Szilvia Jáka-Sövegjártó, University of Heidelberg
It is widely accepted that the boundaries between manuscripts with Akkadian glosses and bilinguals is vague (Cooper 1969:10). Whenever a longer passage of a Sumerian text is accompanied by an Akkadian version, these texts are regarded and also edited as bilinguals without further considerations. It was even proposed that bilinguals might emerge from glosses through an evolutionary development (Krecher 1980:127). In this paper I aim to challenge this view and demonstrate that glosses and translations are two separate, contemporaneous means of textual criticism or text hermeneutics based on formal as well as on functional criteria.
First of all, I aim to present the types of Old Babylonian bilinguals and outline their correspondences with the formal types of glosses. Based on some concrete examples I will show that the difference between complete and incomplete bilinguals results from scribal strategies or generic specifics and consequently neither are the Akkadian versions intended to be incomplete nor are the bilinguals constructed arbitrarily.

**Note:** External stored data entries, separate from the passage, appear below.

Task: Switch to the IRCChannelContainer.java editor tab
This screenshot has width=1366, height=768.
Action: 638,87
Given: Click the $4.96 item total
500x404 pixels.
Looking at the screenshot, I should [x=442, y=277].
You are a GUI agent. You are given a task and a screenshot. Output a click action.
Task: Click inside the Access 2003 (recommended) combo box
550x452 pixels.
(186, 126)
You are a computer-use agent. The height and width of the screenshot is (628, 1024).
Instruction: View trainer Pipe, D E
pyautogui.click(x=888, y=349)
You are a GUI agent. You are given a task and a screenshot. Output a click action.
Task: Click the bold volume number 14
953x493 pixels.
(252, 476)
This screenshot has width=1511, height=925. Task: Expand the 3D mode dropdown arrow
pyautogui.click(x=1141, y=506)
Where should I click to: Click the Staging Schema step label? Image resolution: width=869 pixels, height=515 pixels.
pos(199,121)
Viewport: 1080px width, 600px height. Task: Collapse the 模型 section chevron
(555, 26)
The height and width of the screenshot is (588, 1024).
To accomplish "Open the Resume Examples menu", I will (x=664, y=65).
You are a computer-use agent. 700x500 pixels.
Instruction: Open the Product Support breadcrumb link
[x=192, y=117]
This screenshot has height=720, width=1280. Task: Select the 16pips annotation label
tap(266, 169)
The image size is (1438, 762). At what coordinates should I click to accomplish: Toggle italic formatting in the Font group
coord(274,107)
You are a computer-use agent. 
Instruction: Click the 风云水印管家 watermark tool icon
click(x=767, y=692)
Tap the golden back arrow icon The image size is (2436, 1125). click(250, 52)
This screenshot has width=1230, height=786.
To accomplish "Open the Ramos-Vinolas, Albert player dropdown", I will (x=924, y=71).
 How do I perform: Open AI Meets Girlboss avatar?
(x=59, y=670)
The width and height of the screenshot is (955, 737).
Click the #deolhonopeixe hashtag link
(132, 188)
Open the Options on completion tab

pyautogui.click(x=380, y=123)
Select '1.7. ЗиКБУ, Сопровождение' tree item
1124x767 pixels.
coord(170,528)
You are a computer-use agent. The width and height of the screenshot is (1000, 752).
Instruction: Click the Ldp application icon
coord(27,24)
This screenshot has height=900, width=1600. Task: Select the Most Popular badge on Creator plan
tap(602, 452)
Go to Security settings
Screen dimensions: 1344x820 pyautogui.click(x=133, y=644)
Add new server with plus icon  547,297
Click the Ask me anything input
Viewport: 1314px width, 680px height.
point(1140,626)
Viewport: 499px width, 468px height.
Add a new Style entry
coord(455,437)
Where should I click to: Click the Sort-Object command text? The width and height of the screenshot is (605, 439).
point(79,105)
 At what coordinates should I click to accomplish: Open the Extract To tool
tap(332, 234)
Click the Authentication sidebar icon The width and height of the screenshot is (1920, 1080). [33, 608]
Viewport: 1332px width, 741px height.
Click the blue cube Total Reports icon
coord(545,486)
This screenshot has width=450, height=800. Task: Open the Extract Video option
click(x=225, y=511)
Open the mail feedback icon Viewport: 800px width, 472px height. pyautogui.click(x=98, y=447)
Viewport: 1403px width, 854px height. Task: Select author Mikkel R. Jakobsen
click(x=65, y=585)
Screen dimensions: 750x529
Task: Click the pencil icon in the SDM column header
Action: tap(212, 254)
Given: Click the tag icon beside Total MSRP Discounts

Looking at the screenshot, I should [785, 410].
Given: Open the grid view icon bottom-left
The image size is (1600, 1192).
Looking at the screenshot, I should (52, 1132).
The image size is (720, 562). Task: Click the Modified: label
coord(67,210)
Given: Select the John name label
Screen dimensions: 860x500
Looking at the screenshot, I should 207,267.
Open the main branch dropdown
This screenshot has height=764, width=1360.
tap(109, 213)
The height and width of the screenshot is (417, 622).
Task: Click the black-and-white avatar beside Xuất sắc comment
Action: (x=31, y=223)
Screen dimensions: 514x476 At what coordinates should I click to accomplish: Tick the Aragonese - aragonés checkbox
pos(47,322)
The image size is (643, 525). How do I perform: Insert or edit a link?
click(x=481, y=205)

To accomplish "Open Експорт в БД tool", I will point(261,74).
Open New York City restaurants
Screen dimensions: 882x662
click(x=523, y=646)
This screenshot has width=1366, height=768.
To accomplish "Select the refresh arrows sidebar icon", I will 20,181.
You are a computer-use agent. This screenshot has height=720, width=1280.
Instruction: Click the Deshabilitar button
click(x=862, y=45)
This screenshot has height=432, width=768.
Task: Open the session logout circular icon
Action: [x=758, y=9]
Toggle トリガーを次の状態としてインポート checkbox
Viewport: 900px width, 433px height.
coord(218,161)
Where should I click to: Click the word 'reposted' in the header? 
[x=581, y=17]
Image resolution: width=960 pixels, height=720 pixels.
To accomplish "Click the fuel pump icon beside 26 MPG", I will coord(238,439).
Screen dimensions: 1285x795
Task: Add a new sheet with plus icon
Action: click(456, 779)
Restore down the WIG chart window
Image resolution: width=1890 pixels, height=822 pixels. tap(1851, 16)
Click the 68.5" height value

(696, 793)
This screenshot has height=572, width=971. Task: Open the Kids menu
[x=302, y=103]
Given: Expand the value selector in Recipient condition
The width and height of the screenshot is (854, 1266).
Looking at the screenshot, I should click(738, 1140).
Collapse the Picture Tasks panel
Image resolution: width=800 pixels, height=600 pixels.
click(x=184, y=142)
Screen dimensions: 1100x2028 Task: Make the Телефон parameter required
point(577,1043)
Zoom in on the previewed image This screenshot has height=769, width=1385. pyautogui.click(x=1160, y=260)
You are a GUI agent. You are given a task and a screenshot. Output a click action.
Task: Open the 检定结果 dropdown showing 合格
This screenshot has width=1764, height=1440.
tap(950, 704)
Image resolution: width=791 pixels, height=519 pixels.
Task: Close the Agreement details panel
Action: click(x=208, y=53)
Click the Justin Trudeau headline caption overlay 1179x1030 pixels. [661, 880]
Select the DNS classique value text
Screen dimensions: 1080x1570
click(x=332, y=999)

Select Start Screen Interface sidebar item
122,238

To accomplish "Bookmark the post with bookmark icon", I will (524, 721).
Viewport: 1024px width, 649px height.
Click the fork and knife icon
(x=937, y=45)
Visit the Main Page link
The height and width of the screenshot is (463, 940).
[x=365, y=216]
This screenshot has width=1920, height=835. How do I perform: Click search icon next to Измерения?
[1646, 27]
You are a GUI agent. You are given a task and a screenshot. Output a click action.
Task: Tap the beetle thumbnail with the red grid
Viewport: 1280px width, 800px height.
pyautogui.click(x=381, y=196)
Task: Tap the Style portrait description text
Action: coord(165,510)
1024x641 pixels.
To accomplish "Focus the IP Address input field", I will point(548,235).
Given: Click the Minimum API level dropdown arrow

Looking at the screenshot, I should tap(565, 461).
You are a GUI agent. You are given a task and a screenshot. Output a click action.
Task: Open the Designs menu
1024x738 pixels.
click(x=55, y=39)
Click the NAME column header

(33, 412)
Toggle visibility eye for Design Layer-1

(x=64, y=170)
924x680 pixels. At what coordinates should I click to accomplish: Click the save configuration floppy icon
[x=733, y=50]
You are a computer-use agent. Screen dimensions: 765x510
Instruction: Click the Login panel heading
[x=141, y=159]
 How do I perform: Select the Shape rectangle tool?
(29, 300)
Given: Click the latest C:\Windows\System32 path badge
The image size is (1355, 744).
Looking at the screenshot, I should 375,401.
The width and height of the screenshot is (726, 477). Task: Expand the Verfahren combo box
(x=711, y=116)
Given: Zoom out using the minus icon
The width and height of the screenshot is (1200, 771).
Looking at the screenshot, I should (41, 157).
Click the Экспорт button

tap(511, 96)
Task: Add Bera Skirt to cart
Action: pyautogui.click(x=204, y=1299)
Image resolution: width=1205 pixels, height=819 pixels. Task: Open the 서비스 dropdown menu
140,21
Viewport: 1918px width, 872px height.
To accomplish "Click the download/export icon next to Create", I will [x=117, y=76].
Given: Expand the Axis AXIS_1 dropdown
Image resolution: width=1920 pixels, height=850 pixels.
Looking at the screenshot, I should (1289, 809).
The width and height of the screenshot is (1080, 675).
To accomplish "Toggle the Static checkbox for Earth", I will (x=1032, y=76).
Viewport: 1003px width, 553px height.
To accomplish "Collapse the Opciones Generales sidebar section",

In contrast, Akkadian glosses, even if they are provided virtually to every single unit of a line, are not meant to form a complete Akkadian version.
Thereafter I will present the model of Johanson (2013) on the interaction of written languages. The phenomenon described with his model is called intertwining and deals with code-switching in bilingual texts when the two languages have an asymmetrical relationship. With the help of this model I aim to demonstrate that Sumero-Akkadian manuscripts with glosses differ substantially from bilinguals, not only in their form but also in their function.
Cooper, J. 1969. Sumero-akkadian Literary Bilingualism. Ph.D. Diss., Chicago: The University of Chicago.
Johanson, L. 2013. “Written language intertwining.” In P. Bakker – J. Matras (eds.), Contact Languages. A Comprehensive Guide, 273-331. Boston – Berlin: De Gruyter.
Krecher, J. 1980. “Interlinearbilinguen.” Reallexikon der Assyriologie und Vorderasiatischen Archäologie Bd. 5, 124-128. Berlin – New York: De Gruyter.